Marketing and design are often viewed as two vehicles driving in separate lanes, perpetuated by the fact that many agencies often focus on one or the other as the main service offering.
Marketing and design must work intrinsically together. We choose to view the two disciplines not as separate vehicles, but instead as different parts of the same vehicle. If one part breaks down, your car won’t run and therefore won’t make it to your intended destination.
The two are independent of each other, but when their corresponding processes intertwine, digital solutions become that much richer, and that much more effective.
Although both design and marketing utilize a separate toolkit, they are working to achieve a common goal.
For an eCommerce business, conversions and sales are paramount. And by analyzing conversion rate, we can better understand the way design and marketing intersect.
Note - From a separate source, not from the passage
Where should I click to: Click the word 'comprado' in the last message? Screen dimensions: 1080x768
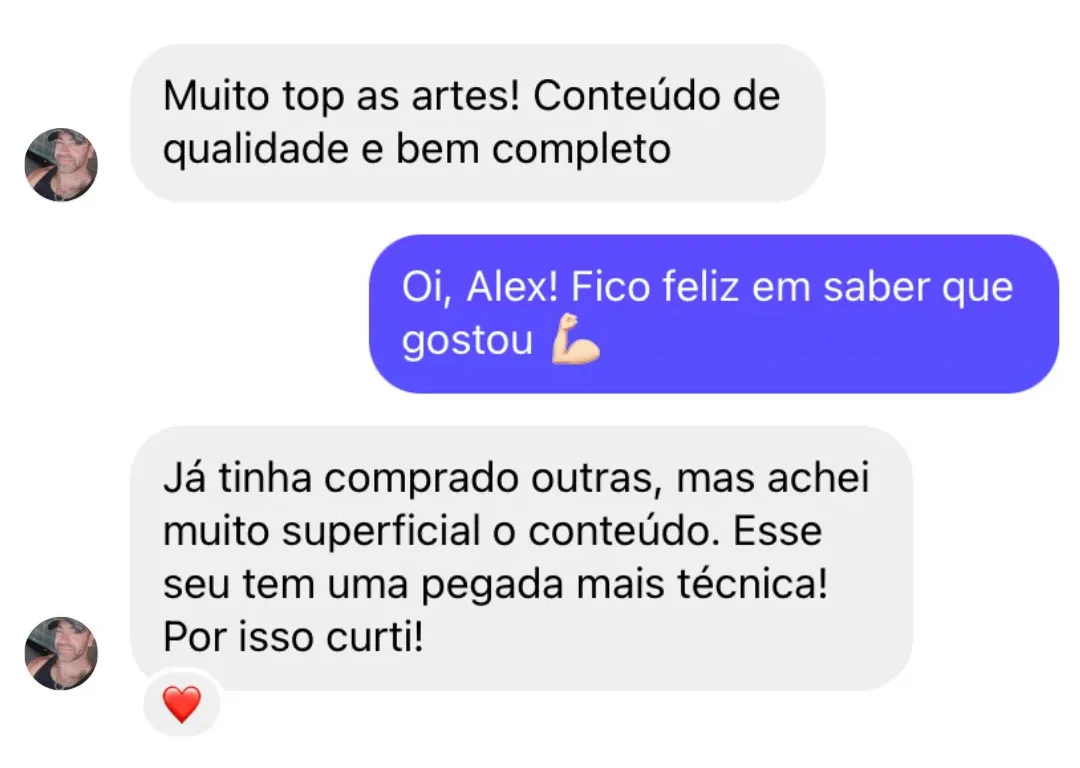421,479
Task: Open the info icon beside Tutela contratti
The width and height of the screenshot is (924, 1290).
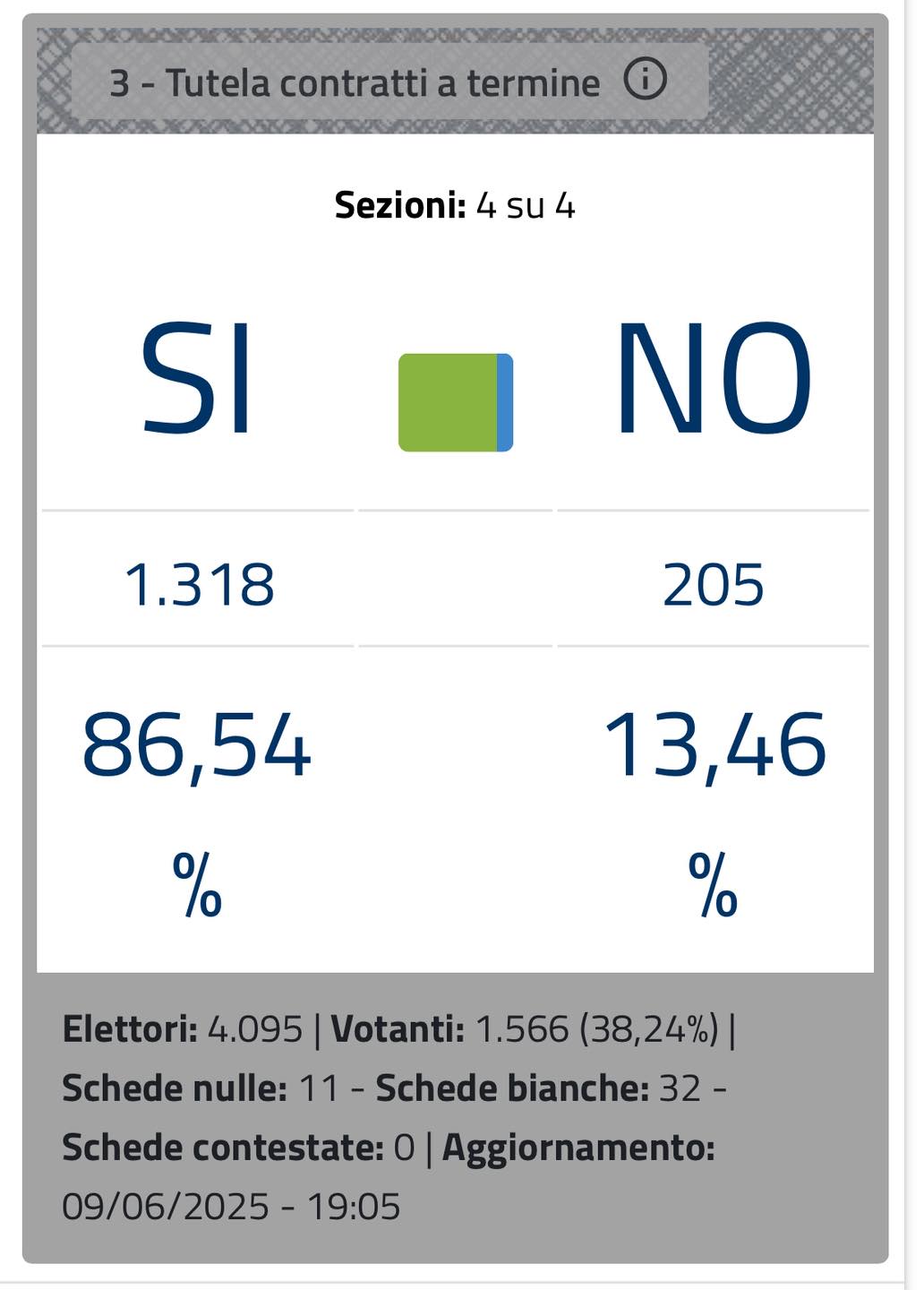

Ultimately, marketers can spend all day refining their content and targeting, but if a website isn’t designed to optimize for conversion, or poorly reflects your brand story, your message will fall on deaf ears. On the flip side, your digital assets may be sound, but if your marketing is targeting the wrong demographic, you’re not getting in front of the right audience. Which means you aren’t targeting those who will actually click, buy, convert, etc. Furthermore, a business could be creating beautiful content, but if it’s not being optimized on the correct channels, the right users may not see said content.
And while key metrics like bounce rate and time spent on site are optimized during marketing efforts and usually correlate with converting behaviour, it’s the user experience that ensures that these numbers are healthy.
Ultimately, UX and UI design can play to your desired marketing analytics, creating a meaningful digital environment that will encourage users to do what is necessary to convert.
So when addressing the question of whether conversion rate is a design or marketing problem, we can conclude that it’s both.
In order to work optimally, both marketing and design need to be aligned throughout both strategy and execution.
If the two specialties are not intertwined, a business could inadvertently be creating major blind spots. But if both marketing and design teams sit together, and map out their singular objectives, the two can not only work more effectively, they can learn from one another.
From a strategy perspective, a digital product – without intelligent marketing efforts – may miss out on the opportunity to optimize particular components or features that could have serious marketing potential. An integrated practice between both design and marketing allows both teams to be exposed to leads and opportunities they otherwise would not have, inspiring their strategy.
Branding and marketing are hugely connected as well. Branding plays a vital role in the first impression a business makes on a user, and more importantly, the ongoing sentiment a user subconsciously attaches to a business; this could ultimately impact marketing efforts and how effective they are on a business’s intended audience.
Although many agencies offer both marketing and design as services, they may not necessarily be connecting the two. Observing the missed opportunities spurred us to think about how we can best integrate the two disciplines in a way that isn’t polarizing, but rather complementary.
There are a variety of ways a business can better integrate its process to marry marketing and design.
It is most important to create a process that allows for smooth and effective communication throughout every step of the process. This could entail brainstorming sessions, regular touchpoints and updates, and productive discussions to troubleshoot any issues along the way.
We incorporate marketing into our product strategy and product design stages; this allows our marketing team to give product feedback based on strategy. Furthermore, we believe it is necessary for the marketing team to have a baseline understanding of user experience so that they understand how their decisions impact product design – and vice versa. Our design team – UX and UI – holds a sound understanding of marketing and KPIs, which enables them to create design solutions that achieve strong metrics.
We believe big-picture thinking is key when it comes to creating digital solutions that matter. Every business we work with we approach on a case-by-case basis, which means that our strategy will look different from project to project. We are utilizing design and marketing to solve a unique problem – which means that we need to create a unique solution. Finding that alignment between our services is how we work together and how we ultimately deliver.
So to answer the question driving this article, your conversion rate is both marketing and design-centric. In order to improve your conversion rate, you need to create a balanced relationship between the two practices. If not, you’ll only end up solving one-half of the problem.